→ Exercise instructions: Reproduce the material below verbatim, between the lines containing "coordinates (82, 500)." and "y-axis: 0 2", inclusive.

→ Listed entries:
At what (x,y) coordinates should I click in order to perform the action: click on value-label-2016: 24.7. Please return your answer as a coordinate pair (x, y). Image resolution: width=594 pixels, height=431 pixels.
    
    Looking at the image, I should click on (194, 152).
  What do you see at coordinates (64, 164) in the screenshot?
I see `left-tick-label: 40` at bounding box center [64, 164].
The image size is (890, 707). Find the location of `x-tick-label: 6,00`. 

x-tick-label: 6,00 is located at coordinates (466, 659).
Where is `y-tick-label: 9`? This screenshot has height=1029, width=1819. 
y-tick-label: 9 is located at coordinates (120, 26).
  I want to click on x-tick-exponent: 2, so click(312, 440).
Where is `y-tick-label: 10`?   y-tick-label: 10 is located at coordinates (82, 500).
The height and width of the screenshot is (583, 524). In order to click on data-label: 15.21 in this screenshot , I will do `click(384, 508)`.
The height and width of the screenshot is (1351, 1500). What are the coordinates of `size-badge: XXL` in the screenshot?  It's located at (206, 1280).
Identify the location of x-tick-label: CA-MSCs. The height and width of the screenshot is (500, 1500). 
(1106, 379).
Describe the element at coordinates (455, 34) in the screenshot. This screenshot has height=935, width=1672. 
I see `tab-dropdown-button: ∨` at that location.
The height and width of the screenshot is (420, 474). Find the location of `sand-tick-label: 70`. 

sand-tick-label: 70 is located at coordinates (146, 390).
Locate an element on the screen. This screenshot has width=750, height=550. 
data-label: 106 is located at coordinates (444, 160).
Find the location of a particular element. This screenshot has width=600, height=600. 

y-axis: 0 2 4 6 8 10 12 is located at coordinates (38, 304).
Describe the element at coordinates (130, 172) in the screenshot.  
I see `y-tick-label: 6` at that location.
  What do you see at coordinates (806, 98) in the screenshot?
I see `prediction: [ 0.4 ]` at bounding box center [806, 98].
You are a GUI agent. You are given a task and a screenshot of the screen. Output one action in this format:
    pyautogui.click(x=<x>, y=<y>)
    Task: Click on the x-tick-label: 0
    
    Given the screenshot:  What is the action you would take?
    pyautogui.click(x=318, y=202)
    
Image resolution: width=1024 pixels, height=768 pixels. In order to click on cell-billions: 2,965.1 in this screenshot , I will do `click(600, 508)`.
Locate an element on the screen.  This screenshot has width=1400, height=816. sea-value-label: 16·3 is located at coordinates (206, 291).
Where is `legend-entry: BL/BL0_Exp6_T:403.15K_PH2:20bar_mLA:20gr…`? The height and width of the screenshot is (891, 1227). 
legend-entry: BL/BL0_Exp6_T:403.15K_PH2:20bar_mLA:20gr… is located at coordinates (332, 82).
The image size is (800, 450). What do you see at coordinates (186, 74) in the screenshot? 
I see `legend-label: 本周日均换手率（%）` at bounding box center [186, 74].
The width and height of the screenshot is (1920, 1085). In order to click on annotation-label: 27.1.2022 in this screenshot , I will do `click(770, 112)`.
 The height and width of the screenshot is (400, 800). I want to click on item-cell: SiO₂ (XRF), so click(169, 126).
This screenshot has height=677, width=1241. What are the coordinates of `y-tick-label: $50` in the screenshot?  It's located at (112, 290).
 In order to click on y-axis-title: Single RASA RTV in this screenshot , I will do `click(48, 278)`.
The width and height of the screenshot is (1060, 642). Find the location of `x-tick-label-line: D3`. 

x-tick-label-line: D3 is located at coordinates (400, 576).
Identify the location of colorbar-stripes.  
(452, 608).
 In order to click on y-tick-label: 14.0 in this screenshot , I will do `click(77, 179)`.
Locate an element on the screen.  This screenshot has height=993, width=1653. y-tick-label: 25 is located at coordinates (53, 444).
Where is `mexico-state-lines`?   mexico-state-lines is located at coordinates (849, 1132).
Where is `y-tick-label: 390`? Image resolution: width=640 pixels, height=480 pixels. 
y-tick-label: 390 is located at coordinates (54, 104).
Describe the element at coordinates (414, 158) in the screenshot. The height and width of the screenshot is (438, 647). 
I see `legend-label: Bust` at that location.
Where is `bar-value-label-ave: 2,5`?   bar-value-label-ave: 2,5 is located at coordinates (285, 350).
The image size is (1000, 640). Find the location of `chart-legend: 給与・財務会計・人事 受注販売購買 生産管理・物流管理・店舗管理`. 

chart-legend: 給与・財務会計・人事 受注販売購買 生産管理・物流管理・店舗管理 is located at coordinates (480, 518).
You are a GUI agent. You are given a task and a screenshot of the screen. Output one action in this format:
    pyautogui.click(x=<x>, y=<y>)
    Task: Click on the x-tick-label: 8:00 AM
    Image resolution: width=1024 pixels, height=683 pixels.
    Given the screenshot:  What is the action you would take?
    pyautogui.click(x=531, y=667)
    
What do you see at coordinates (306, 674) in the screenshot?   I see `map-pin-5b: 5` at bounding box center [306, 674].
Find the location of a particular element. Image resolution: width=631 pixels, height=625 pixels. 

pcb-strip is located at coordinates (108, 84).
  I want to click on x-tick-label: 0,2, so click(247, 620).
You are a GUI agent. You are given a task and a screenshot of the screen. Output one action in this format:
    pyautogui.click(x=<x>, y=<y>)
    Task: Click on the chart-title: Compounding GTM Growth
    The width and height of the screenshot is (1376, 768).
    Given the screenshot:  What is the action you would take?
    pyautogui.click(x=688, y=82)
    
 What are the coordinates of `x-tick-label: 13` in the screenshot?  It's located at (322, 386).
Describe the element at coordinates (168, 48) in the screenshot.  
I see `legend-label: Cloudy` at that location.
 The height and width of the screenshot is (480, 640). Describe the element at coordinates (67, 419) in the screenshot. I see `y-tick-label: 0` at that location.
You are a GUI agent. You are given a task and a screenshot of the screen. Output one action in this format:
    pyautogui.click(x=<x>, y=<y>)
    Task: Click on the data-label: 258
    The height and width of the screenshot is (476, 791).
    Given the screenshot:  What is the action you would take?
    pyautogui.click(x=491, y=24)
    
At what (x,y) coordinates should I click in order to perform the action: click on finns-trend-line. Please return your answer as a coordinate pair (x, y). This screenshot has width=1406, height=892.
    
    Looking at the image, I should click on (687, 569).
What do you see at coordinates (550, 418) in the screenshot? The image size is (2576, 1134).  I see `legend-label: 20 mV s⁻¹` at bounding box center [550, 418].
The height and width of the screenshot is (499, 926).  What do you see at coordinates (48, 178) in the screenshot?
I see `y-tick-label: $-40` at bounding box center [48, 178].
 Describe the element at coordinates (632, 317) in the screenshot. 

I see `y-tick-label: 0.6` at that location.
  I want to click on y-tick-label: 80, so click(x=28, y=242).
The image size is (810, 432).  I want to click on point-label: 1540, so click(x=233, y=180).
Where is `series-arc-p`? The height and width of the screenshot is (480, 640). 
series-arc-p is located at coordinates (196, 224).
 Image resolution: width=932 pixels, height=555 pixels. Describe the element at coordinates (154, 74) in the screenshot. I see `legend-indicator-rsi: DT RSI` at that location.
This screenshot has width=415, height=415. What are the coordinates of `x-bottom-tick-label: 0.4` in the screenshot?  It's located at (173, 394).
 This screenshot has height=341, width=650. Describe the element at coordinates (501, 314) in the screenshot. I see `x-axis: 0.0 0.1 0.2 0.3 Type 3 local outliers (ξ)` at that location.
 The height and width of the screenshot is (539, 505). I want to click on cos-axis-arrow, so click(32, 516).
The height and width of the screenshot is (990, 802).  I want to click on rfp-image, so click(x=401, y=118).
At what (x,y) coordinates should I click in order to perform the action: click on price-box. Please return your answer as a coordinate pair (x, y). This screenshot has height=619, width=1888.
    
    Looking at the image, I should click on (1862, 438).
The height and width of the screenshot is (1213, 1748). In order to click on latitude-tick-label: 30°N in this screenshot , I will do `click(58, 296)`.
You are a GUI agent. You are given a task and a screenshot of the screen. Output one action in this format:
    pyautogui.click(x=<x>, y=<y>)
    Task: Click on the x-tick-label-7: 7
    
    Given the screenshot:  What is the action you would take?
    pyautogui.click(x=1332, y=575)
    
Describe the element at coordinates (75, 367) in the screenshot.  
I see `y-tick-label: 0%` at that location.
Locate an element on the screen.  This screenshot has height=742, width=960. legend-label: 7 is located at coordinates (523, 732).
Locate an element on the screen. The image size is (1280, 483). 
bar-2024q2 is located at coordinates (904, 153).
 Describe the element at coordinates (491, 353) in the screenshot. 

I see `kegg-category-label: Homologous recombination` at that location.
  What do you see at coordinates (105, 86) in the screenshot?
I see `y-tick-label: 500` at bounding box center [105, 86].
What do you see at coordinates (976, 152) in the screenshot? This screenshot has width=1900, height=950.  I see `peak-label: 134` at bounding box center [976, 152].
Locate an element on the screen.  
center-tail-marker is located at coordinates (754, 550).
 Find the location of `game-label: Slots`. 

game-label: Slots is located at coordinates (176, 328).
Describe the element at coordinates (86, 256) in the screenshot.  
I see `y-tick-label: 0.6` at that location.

→ Answer to this task:
Where is `y-tick-label: 10`?   y-tick-label: 10 is located at coordinates (82, 500).
The height and width of the screenshot is (583, 524). In order to click on data-label: 15.21 in this screenshot , I will do `click(384, 508)`.
The height and width of the screenshot is (1351, 1500). What are the coordinates of `size-badge: XXL` in the screenshot?  It's located at (206, 1280).
Identify the location of x-tick-label: CA-MSCs. The height and width of the screenshot is (500, 1500). 
(1106, 379).
Describe the element at coordinates (455, 34) in the screenshot. This screenshot has height=935, width=1672. 
I see `tab-dropdown-button: ∨` at that location.
The height and width of the screenshot is (420, 474). Find the location of `sand-tick-label: 70`. 

sand-tick-label: 70 is located at coordinates (146, 390).
Locate an element on the screen. This screenshot has width=750, height=550. 
data-label: 106 is located at coordinates (444, 160).
Find the location of a particular element. This screenshot has width=600, height=600. 

y-axis: 0 2 4 6 8 10 12 is located at coordinates (38, 304).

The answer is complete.